---- Page excerpt

Let your bottles sit out on the counter for another 3-5 days. Do not (I repeat, do not) fill them too full… a lot of pressure builds up in there as they are fermenting the second time. That’s what makes the carbonation, but it also can be bad if it builds up too much. I recommend “burping” your bottles (just open them) every day to release a little pressure. Adding fruit seems to cause the fermentation to speed up so I especially recommend burping them if you’ve done that. When the bottles are carbonated to your satisfaction, placing them in the fridge will stop the process. You can either leave the berries in or strain them out. A half gallon of kombucha typically gives me two bottles, my 1 cup of starter, plus a teeny bit.

When Your SCOBY has a baby: Okay, let’s talk really quickly about SCOBY reproduction. Most SCOBYs make a baby SCOBY each time they are used. If your SCOBY sank, it’ll grow another one at the top of the jar. If it floated, it’ll grow it’s “baby” on the top of it. Sometimes the baby is big and thick and fat, but sometimes it’s just a teeny thing.

The two SCOBYs will peel apart easily. You can either use both of them and make two batches this time (as long as the baby is a decent size) or you can discard one… or you can give one to a friend! I typically discard my older one and use the newer one. I am reminded of a discussion in Philosophy 101, where we were asked “if parts of a ship were replaced one board at a time over many years until eventually none of the original wood of the ship remains, is it still the same ship?”

The answer my discussion group landed on was yes, because a ship’s identity is found in the spirit of the ship, not the wood. So in case you are worried about throwing your pet into the trash, you can find comfort in the idea that the spirit of your original SCOBY still remains. This may be Toby 52.0, but it is still Toby the SCOBY.

What do you do if you want to put the kombucha production on hold? I didn’t want to keep up with it all for a couple months after my youngest was born, so I hit “pause” on the whole thing. To do that, you just make a SCOBY hotel. Put your SCOBY with a couple cups of starter liquid in a jar, put the coffee filter on top, and put it in a cabinet. Make sure you check every couple weeks to ensure it still has liquid in it, but for the most part you can forget about it. I quite literally forgot about mine for approximately three months. When I “found” it again, Toby had reproduced so many times that I had one giant pint-jar-sized SCOBY. This is a cautionary tale: make your SCOBY hotel in a wide-mouthed jar. I almost had to break the jar to get mine out. Another cautionary tale: don’t use your “hotel liquid” to drink or make another batch of kombucha. That stuff is potent.

--------
---- Supplied records

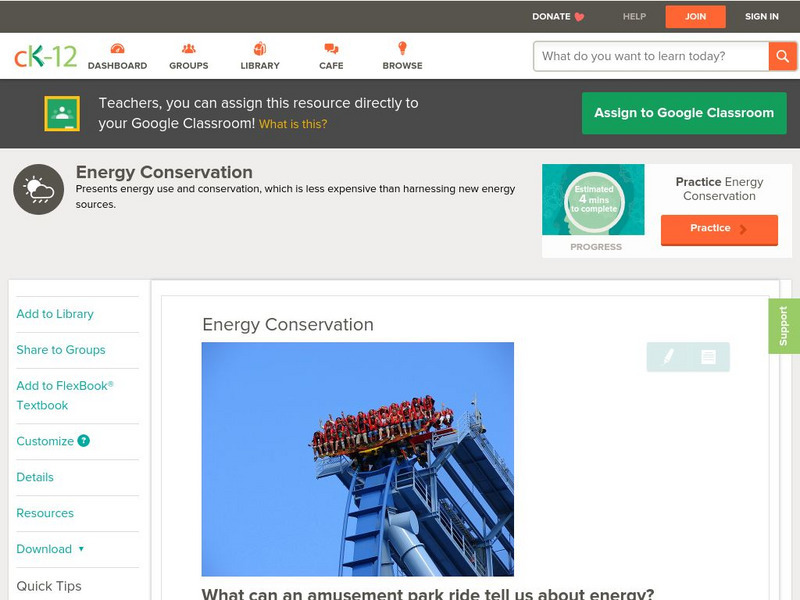Click the Google Classroom icon in the banner

tap(62, 112)
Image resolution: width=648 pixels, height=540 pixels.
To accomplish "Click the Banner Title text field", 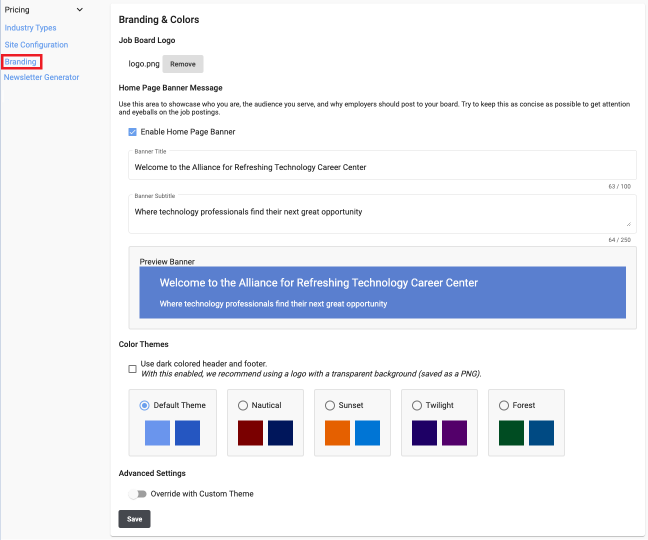I will click(x=382, y=167).
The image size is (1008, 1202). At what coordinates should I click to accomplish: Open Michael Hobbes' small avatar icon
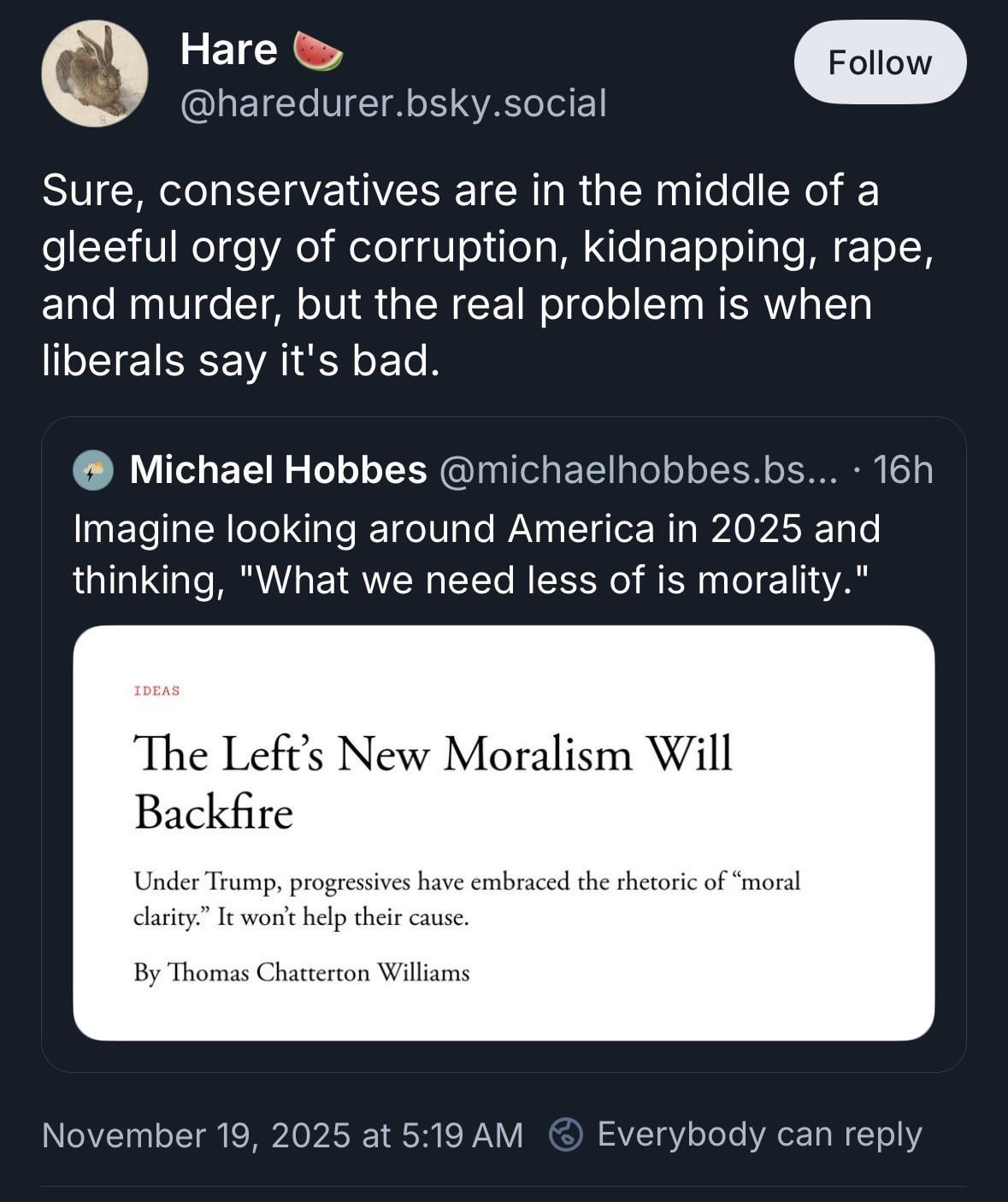(x=93, y=470)
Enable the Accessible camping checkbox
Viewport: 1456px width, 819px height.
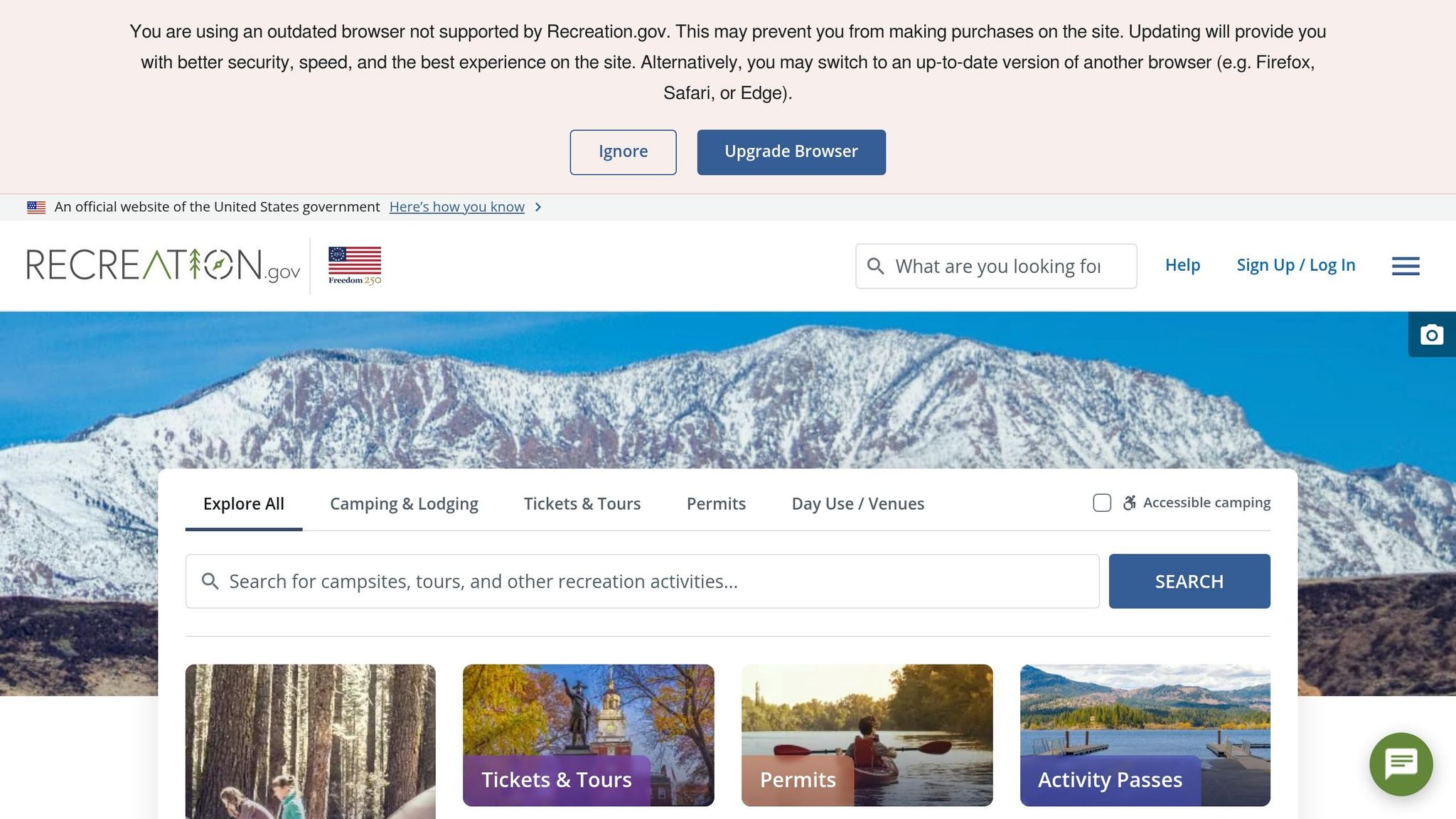pos(1102,503)
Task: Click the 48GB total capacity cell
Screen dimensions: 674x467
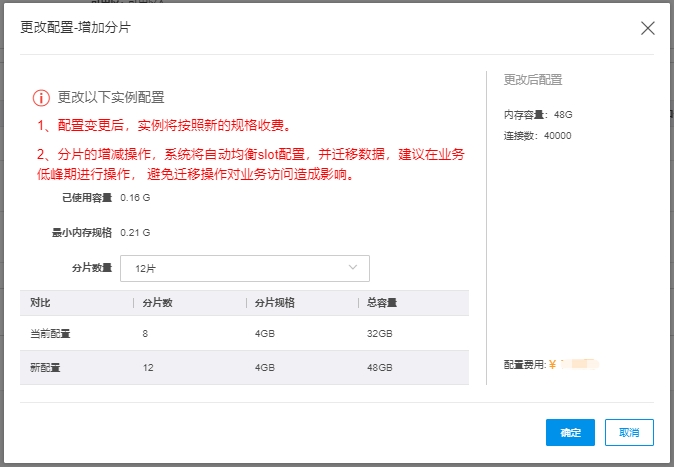Action: point(380,368)
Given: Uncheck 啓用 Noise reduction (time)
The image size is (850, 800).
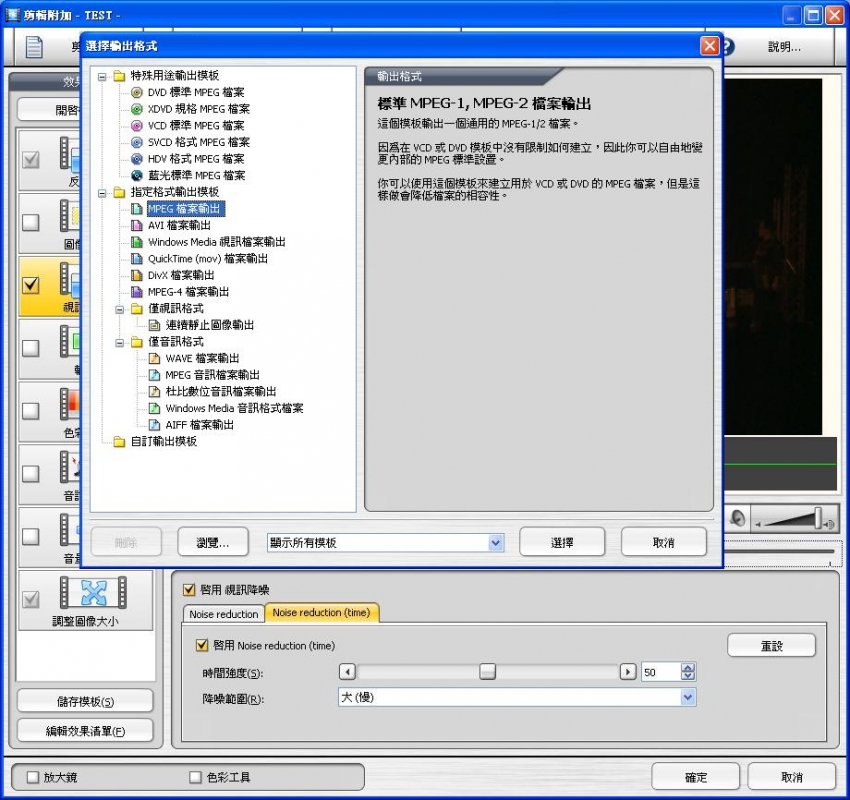Looking at the screenshot, I should coord(203,645).
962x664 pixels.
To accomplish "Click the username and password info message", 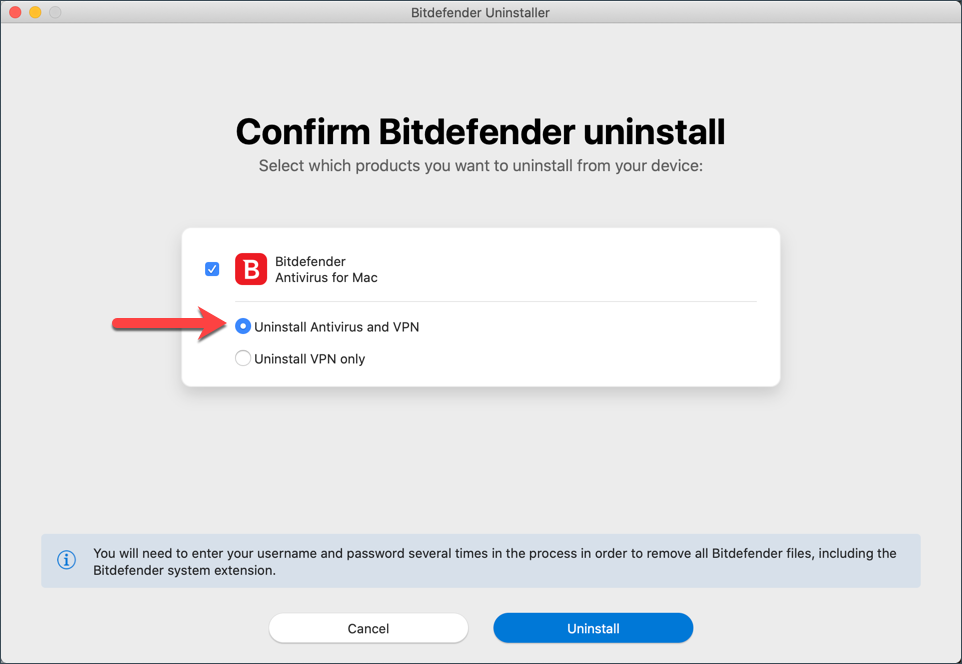I will click(x=494, y=562).
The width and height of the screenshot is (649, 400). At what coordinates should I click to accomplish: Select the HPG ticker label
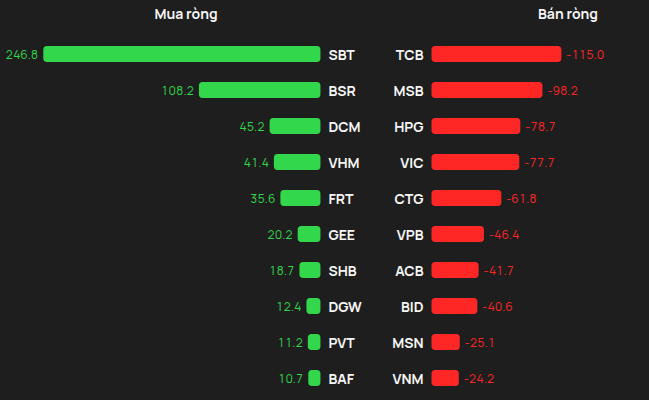click(409, 127)
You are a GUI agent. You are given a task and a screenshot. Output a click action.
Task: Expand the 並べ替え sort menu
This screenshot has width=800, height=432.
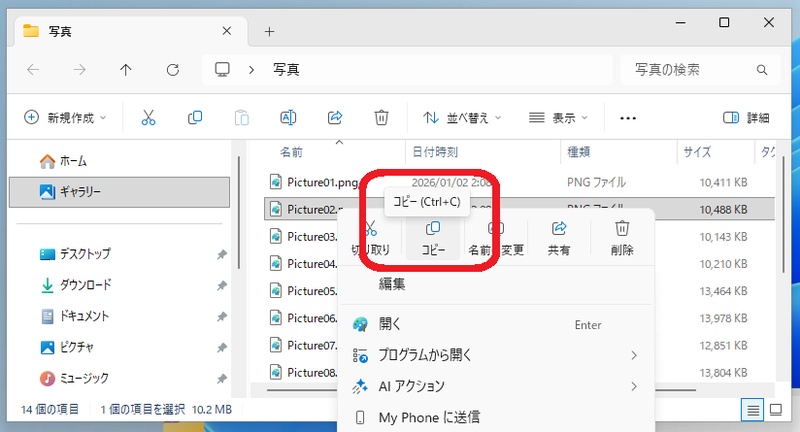(462, 118)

--------

__Work instruction__: Continue the kombucha-brewing text, starting right after its final sentence.

__Output for this task__:
It is not recommended to start drinking kombucha for the first time if you are pregnant or nursing. If you’ve been drinking it regularly before, then enjoy it in moderate amounts.

Hopefully this makes you excited and ready to try some kombucha on your own… it’s delicious, healthy, and so super easy!


  • Servings: 2
  • Difficulty: easy
  • Print

6 cups water
5 tea bags
1/2 cup sugar
1 cup starter liquid (completed – but not carbonated – kombucha)

1/2 gallon glass jar
coffee filter
canning ring
brewing bottles
berries or extracts to flavor

Bring the water to a boil; add the tea bags, cover, and remove from heat. Let steep for 20 minutes, then remove tea bags. Add sugar and stir until dissolved. Bring it to room temperature.

Place your SCOBY and 1 cup starter in jar. Slowly pour the finished tea into the jar (your SCOBY may rise to the top – it doesn’t matter if it does or doesn’t!).

Put the coffee filter over the jar and secure with the canning ring. Place in a warm place and let it sit for 5-7 days (longer if you’re in a cool climate).

Remove SCOBY and 1 cup liquid for your next batch. Pour the kombucha into brewing bottles and add any flavorings you desire. Seal the bottles and let them sit for 3-5 days, burping each day. Place the bottles in the fridge to stop the fermentation process. Enjoy!